The increasingly popular FriendFeed is proposing a new protocol known as Simple Update Protocol (SUP). The problem FriendFeed is encountering is noting new. They monitor a RSS feeds over a variety of services for each user. This can really add up. To keep things timely they poll them frequently. Generally speaking this is a very wasteful process since the majority of those feeds likely didn’t change. That’s wasted resources. SUP in a nutshell is a changelog for feeds so that a service like FriendFeed can check only the ones that changed. This allows for quicker updates with less polling. Here’s my analysis of the proposal.

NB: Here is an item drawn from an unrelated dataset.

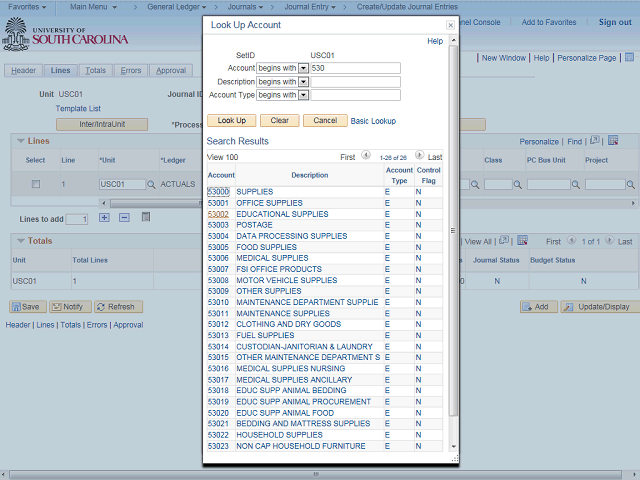Click the remove lines minus icon

tap(124, 218)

- I’m not sure I agree with the authors decision to use JSON as the format. Considering this will be used mostly (if not only) to keep tabs on xml documents (RSS, ATOM mostly) it seems more correct to use XML. Presumably the reason for JSON is that it’s computationally easier to parse. The NYTimes created a database abstraction layer called DBSlayer that uses JSON rather than a binary protocol to avoid the need for a client. The advantage of JSON over xml is JSON is easy to parse, and I agree. JSON also tends to be lighter since you don’t have opening and closing tags surrounding all your data. Still, why introduce JSON to XML world?

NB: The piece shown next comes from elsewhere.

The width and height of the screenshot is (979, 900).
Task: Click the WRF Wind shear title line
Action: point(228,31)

- SUP needs index files. Google made a great move with it’s Sitemaps Protocol by allowing for Sitemap Indexes. Essentially it’s a bootstrap that lists several index files. Google further restricted that a Sitemap shall contain no more than 50,000 items and be no larger than 10MB. For a very popular site such as Facebook the SUP feed could become painful to parse as 1 file. Having a SUP Index would be much better. I’d essentially copy Google’s design and rules regarding size, I think they work rather well.
- SUP should allow for both using SUP-IDs or RSS URL’s. SUP could be more useful if it were an index of all RSS feeds in some cases. Having that option in the protocol would make sense and future proof. I’m sure Google wouldn’t mind it.
- Unlike using XMPP which can be tough for a startup to implement (look at Twitter). HTTP is “native” and obvious. It also allows for using things like Gzip encoding to cut down on bandwidth and all other nice things that HTTP allows for. It’s also firewall friendly, something that TCP based solutions often aren’t. XMPP can also be very resource intensive, a supplemental feed really isn’t.
- Would cut down on unnecessary feed polling. As noted by FriendFeed they would still need to poll, but the interval would be significantly higher resulting in less requests.
It’s important to note the difference in computational resources “requests”, “bandwidth”, and “CPU”. It seems a lot of people commenting on the proposal have confused them. This proposal would reduce requests and bandwidth and CPU provided enough consumers supported SUP.
Every time a consumer reads an RSS feed on a dynamic site (assuming no cache exists), the database is being hit to get the latest items. Even if a
If-Modified-Since header is sent with the request, the site still needs to check if there’s something newer than that date. For this reason, using
If-Modified-Since, while conserving bandwidth doesn’t help much to reduce the number of requests or CPU required. SUP works around this by only hitting one feed, and then only retrieving known updated feeds. Clearly
If-Modified-Since and SUP aren’t doing the same thing. They are however somewhat complementary.
To generate this SUP feed, one must essentially do one of two things:
- On a “cron” or some other interval based method query the database for updates and generate a feed. That includes feeds someone may or may not request (think about all those accounts you created on a website and never again visited). Sharded databases may also add more complexity. This can be pretty ugly.
- When a change takes place, for example when a user adds a photo on Flickr, update a table in a database containing the SUP-IDs of changed feeds. Then on interval generate a feed using that one table. Periodically that table needs to be flushed of records no longer needed. Generating the feed off of that table is substantially easier. Of course one can argue if that’s “correct” or not from a data modeling point of view. It’s not really normalized, but than again, how many production databases really are, at least when performance matters?
This isn’t exactly a brand new idea. Six Apart has an Atom based update service, Twitter uses XMPP (though it looks like they may phase that out). LiveJournal at one point had a TCP based system that did essentially the same thing.
Overall SUP isn’t really a bad way of doing things. In a sense, it’s Google Sitemaps for feeds. It solves a problem that today doesn’t have a great solution.